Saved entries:
########################################
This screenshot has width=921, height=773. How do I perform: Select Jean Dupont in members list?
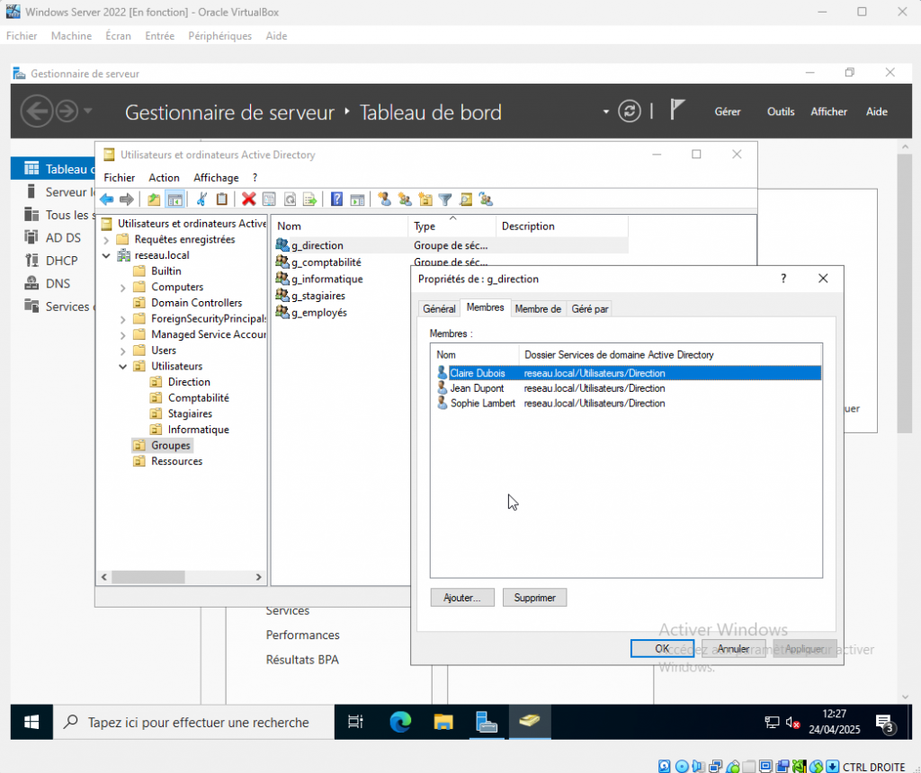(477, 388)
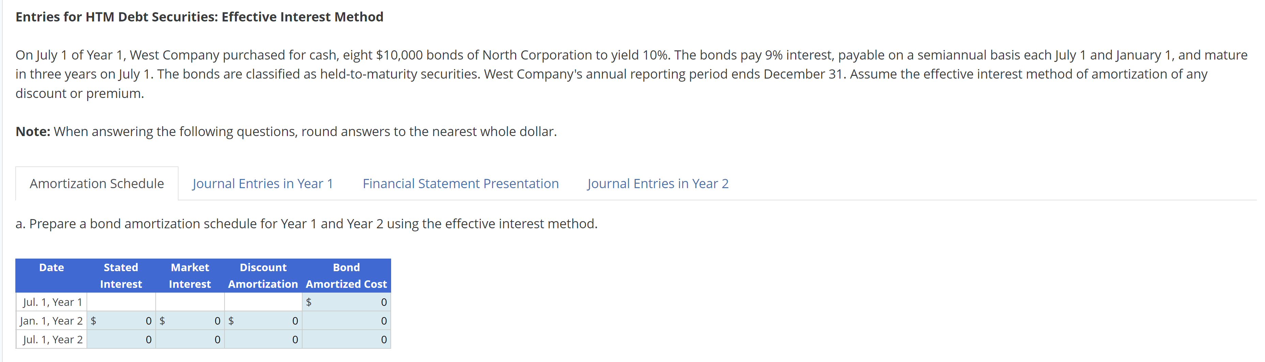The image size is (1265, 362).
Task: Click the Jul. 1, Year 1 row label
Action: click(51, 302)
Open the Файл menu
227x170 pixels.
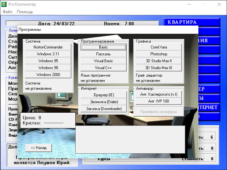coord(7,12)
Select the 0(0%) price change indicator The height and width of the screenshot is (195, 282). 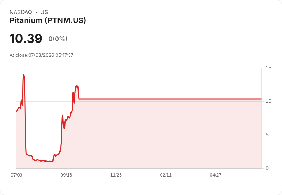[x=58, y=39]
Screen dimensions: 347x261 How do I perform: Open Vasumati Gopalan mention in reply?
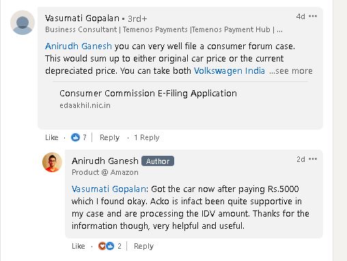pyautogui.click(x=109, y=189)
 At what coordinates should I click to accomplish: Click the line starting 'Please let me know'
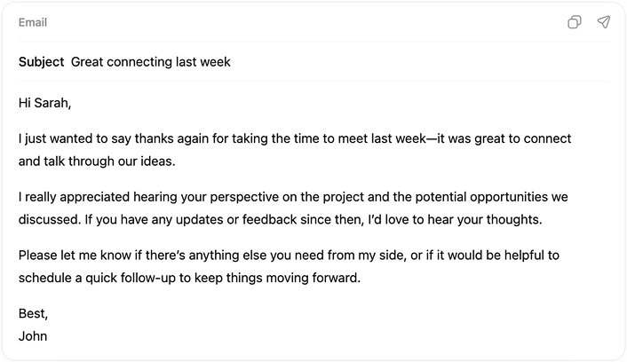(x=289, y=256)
########################################
WORK REQUEST:
Exactly the lines from the line that contains "At what coordinates" through the last line above, and no other lines, must be output, with pictures excluded.

ANSWER SECTION:
 At what coordinates should I click to accomplish: Click the line starting 'Please let me know'
(x=289, y=256)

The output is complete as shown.